◆ Text section:
◇ ◇ ◇

Moving towards a show

Just down the road from me, the National Theatre Costume Hire is a veritable treasure trove of wonderful things at a far more reasonable rate than the likes of Angels. It’s one of the ways that our “National” theatre stays National. They are reasonable and affordable, if excoriatingly peremptory.

“I literally don’t want to give any money to that nasty woman or anyone connected with her,” we find ourselves saying having just been talked down to quite astonishingly by our “expert”. As a result, we got some ideas, but we saved ourselves some budget. The appointment had been made by my production partner in this while I was away on a jolly in France. I see how she needed to know that something was happening. My flat is full of men’s costumes but I didn’t get anything for women out of the costume haul, and it looks like our cast will be largely female. I can sort people out with frock coats aplenty but you’ll have to go elsewhere for actual frocks.

It’ll be easier to costume things once we know exactly who we will be costuming. It’s still not cast fully. We were gonna use Mel, but she’s in New Orleans and it’s more than our budget to get her back in time.

I drove back through the tube strike. Absolute delay, the whole way down. Twenty minutes stretched into well over an hour and by the time I got home I was stretched thin. Just two weeks to go, and two of us are director writer producer actor casting costume etc etc. The people we hire will get a much better bang for their buck. But this is a friendship job. I love and respect the humans at the heart of it, and they have been light in my existence.

We are nearly sold out though. I’m still not certain what I’ll be doing. Thank the lord I’m a very very happy improviser.

We were slightly taken by these flying goggles. Any steampunk friends got some they can lend?

Bedtime. I’m working office hours on this from now until it’s on. Great that it’ll be mostly sold but it means we have to give them something reasonably coherent. Two weeks is not a long time in theatre. But I’ve made wonderful things from scratch in less than that, so we will be fine.

Home after many miles

Bedtime. Today I was essentially an office person, but working from home. It’ll be the same tomorrow. This whole business with zooming around all over the place has been time consuming and expensive and fun. It has left me needing to recover funds.

I’ve got an old commitment that I now need to show up for. I’m playing catch-up by making it my job. Just one day of it and I can see why the office lot think of their evening as being this sacred space. I didn’t want to do anything.

This has been a powerful journey for me, down and up again. A strong yo-yo. All the way down to Binissalem, and then slowly puddleducking back up with Tristan. A job but a holiday. A chance to catch up with family.

Sending a theatre audition for Tristan from the tiny village of Néré was a game changer. First round and now they are okay with a tape. It makes the world possible for actors in a way it hasn’t been for decades. Holidays were horrible risks beforehand. “What if there’s a casting?” Now, so long as there’s internet, I can be in the arse end of nowhere. If they want me for a recall, that’s a more realistic pitch and worth the plane fare. First round they might see hundreds. Now with self tapes they might, of course, see thousands and never even watch the tape you send. But fuck it, at least you aren’t sitting next to the phone anymore. A recall is still a recall. So long as it isn’t on zoom like the shite I had to do in lockdown where nobody knows what anyone else can see.

◇ ◇ ◇

◆ Material provided:
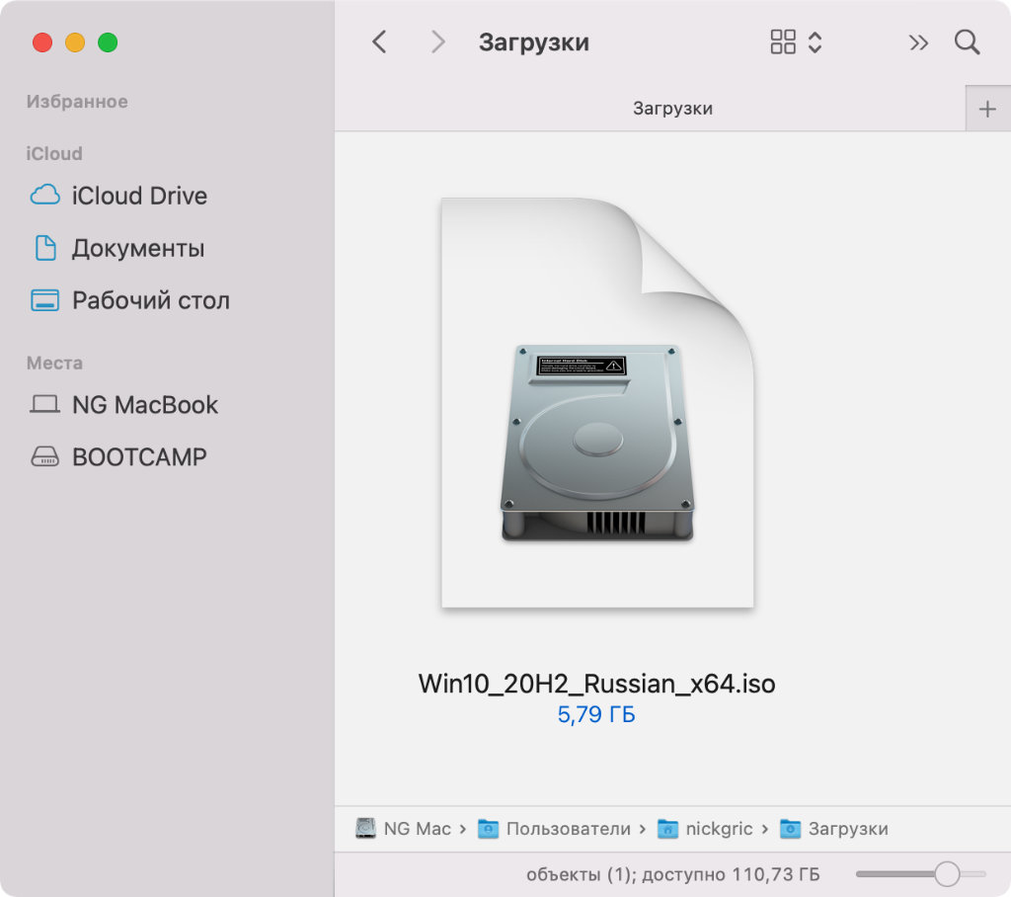
Task: Expand hidden toolbar items chevron
Action: 918,42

◇ ◇ ◇

◆ Your instructions:
In the diary text, from what village was the theatre audition for Tristan sent? Answer using only the diary text.

◆ Exercise solution:
It was sent from the tiny village of Néré.